Supplied records section start

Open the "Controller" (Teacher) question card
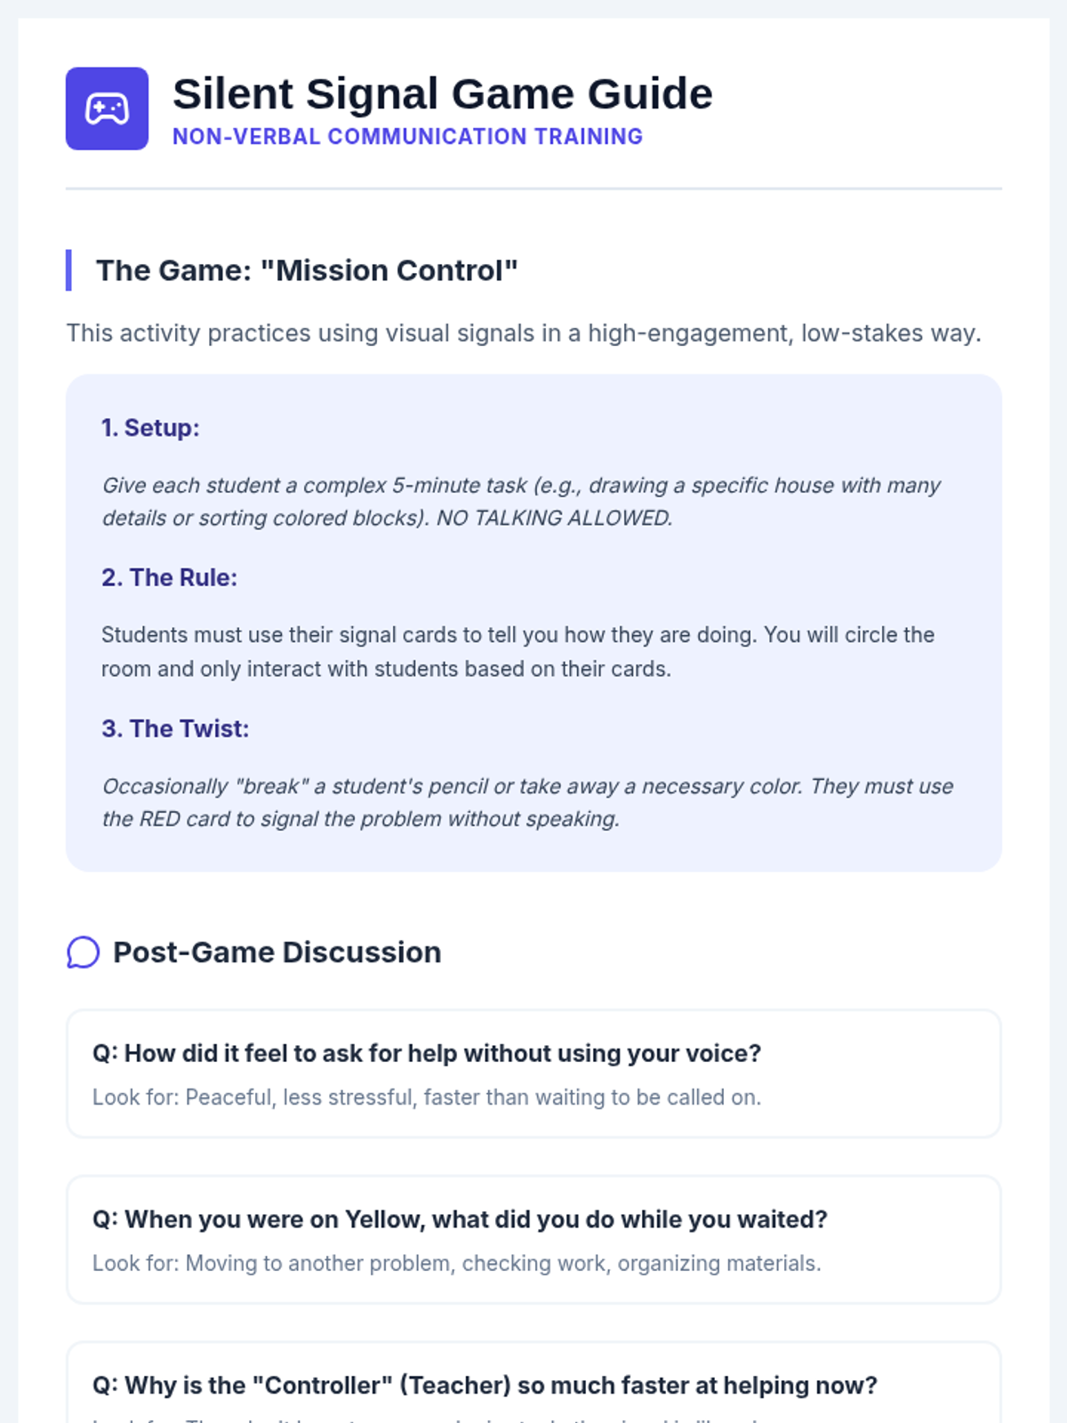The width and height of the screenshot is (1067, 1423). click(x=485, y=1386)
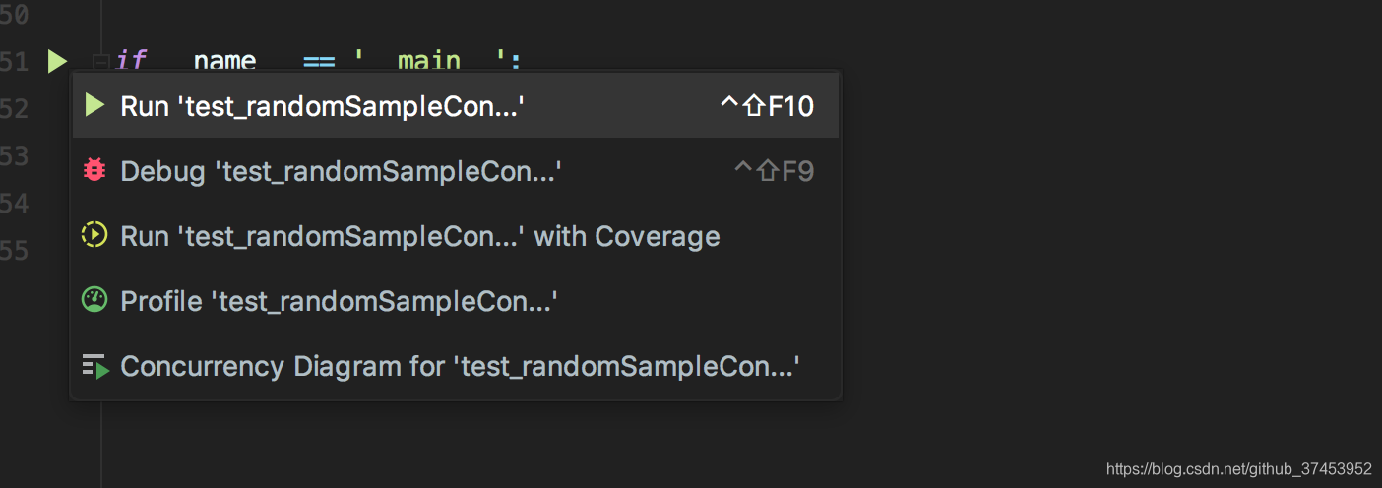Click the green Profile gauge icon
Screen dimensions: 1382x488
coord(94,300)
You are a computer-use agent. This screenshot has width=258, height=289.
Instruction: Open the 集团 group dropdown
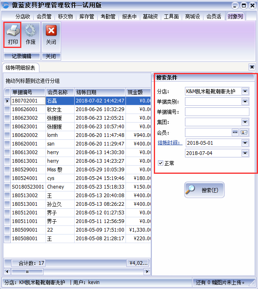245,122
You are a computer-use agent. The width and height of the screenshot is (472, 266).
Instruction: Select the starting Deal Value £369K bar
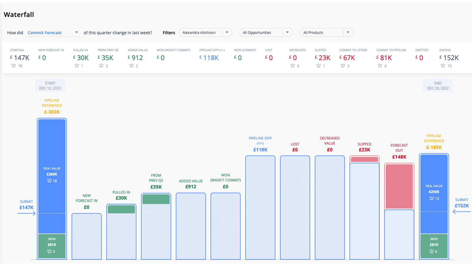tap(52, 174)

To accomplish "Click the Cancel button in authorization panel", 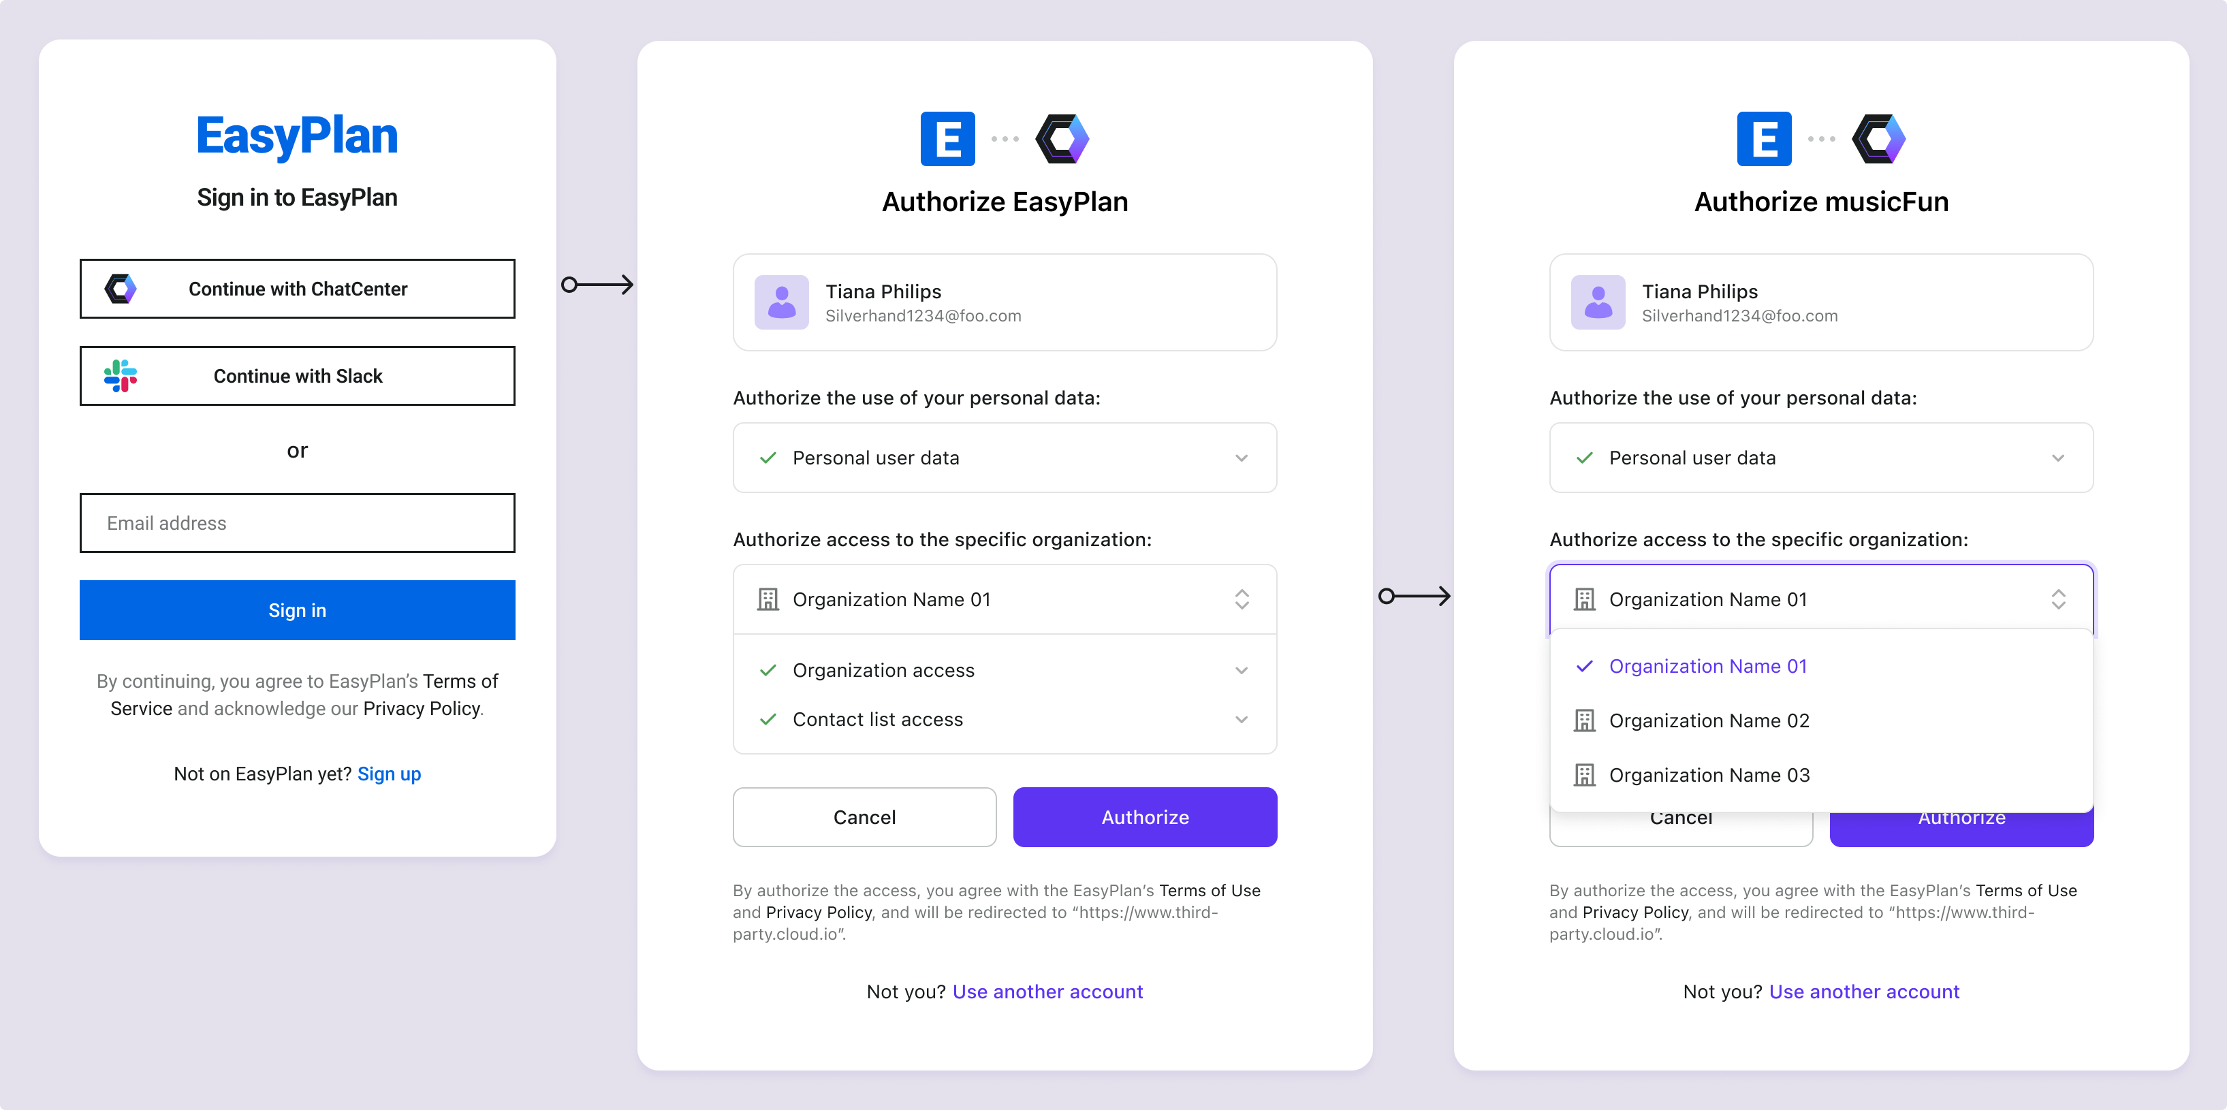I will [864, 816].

Supplied records section end
Supplied records section start

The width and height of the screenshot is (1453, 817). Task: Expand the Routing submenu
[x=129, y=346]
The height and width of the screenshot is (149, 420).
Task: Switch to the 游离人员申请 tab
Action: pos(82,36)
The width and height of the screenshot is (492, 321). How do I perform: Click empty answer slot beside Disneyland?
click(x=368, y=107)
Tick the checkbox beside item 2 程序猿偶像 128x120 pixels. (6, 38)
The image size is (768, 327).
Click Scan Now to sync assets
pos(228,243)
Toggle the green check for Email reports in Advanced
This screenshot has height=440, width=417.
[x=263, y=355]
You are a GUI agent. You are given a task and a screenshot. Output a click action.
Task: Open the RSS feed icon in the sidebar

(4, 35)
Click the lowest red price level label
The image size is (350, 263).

Supplied records section end

:: Problem to work on ::
Output the lines of the records above exactly as they appear, from the line containing "The width and height of the screenshot is (1453, 817)." through the line containing "Toggle the green".

:: Exercise response ::
The width and height of the screenshot is (1453, 817). Task: Expand the Routing submenu
[x=129, y=346]
The height and width of the screenshot is (149, 420).
Task: Switch to the 游离人员申请 tab
Action: pos(82,36)
The width and height of the screenshot is (492, 321). How do I perform: Click empty answer slot beside Disneyland?
click(x=368, y=107)
Tick the checkbox beside item 2 程序猿偶像 128x120 pixels. (6, 38)
The image size is (768, 327).
Click Scan Now to sync assets
pos(228,243)
Toggle the green check for Email reports in Advanced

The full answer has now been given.